Developing a New Social Science Tool Using Engineering Project Delivery Methods
By: Rob McKim
Normally the worlds of the social sciences and engineering do not intersect smoothly. Engineers tend to ignore that fact that humans build, and will ultimately use, the artifacts produced through engineering projects; and social scientists tend to underestimate the problems associated with inanimate objects and overestimate the degree of information available from physical tests.
In 2002 I was approached by Denise Hughes of Career life Skills Inc. to help develop a temperament based assessment tool that would bridge the social/hard science gap. I am a practicing civil engineer and researcher and I am very familiar with the scientific method, and project management delivery systems for physical systems. I am also familiar with several existing temperament-based tools, and through long exposure to these tools I was convinced of their efficacy in engineering situations, even if the supporting data was quite vague by engineering standards. I have had challenging experiences when trying to utilize social science based tools in an engineering environment, and to tell the truth I was not sure this bridge was possible
There is a great need in the engineering world for people-based tools, and engineers are perhaps the hardest people to convince without “hard” data.
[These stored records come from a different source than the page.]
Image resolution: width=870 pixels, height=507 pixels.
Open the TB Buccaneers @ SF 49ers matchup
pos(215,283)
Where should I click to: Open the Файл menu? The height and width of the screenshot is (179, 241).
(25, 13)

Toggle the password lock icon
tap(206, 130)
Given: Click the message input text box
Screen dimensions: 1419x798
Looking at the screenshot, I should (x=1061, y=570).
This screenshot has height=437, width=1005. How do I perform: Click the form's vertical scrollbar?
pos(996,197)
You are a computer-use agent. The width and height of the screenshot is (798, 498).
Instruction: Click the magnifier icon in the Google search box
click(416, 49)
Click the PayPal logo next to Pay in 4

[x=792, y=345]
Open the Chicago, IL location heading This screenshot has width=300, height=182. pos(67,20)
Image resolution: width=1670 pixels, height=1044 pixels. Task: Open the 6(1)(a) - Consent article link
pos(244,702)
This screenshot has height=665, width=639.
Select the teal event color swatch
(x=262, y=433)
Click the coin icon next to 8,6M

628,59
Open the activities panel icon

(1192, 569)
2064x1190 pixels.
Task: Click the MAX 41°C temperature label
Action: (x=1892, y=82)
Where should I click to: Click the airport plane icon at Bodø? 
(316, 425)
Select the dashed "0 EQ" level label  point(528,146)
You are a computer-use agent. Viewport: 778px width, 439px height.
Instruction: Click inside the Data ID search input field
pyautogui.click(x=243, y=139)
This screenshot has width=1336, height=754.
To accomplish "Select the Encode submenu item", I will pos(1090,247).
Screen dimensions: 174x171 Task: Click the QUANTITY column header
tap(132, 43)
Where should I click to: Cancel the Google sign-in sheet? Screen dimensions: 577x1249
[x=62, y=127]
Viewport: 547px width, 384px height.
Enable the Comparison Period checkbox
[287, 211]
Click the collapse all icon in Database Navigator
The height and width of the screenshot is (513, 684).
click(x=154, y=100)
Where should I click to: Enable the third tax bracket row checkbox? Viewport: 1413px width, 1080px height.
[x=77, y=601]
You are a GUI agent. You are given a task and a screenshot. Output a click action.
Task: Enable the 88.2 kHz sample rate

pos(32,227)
Denise wanted to develop a temperament-based tool that could be defendable to hard science types, just like me. I undertook the project on behalf of CLS with some degree of hesitation, and only after I was assured that I would have a free hand in the development of the experimental and analytical aspects of the process, and that we would utilize well established project management techniques. This was agreed to and the project was underway in the spring of 2002.
The first step in any project, social science based or otherwise, is to develop the Project Life Cycle. All successful projects follow the well-defined series of phases shown below.
Establishing of the project-life-cycle is an essential planning tool for any project; it ensures that elements are executed sequentially and that adequate control exists.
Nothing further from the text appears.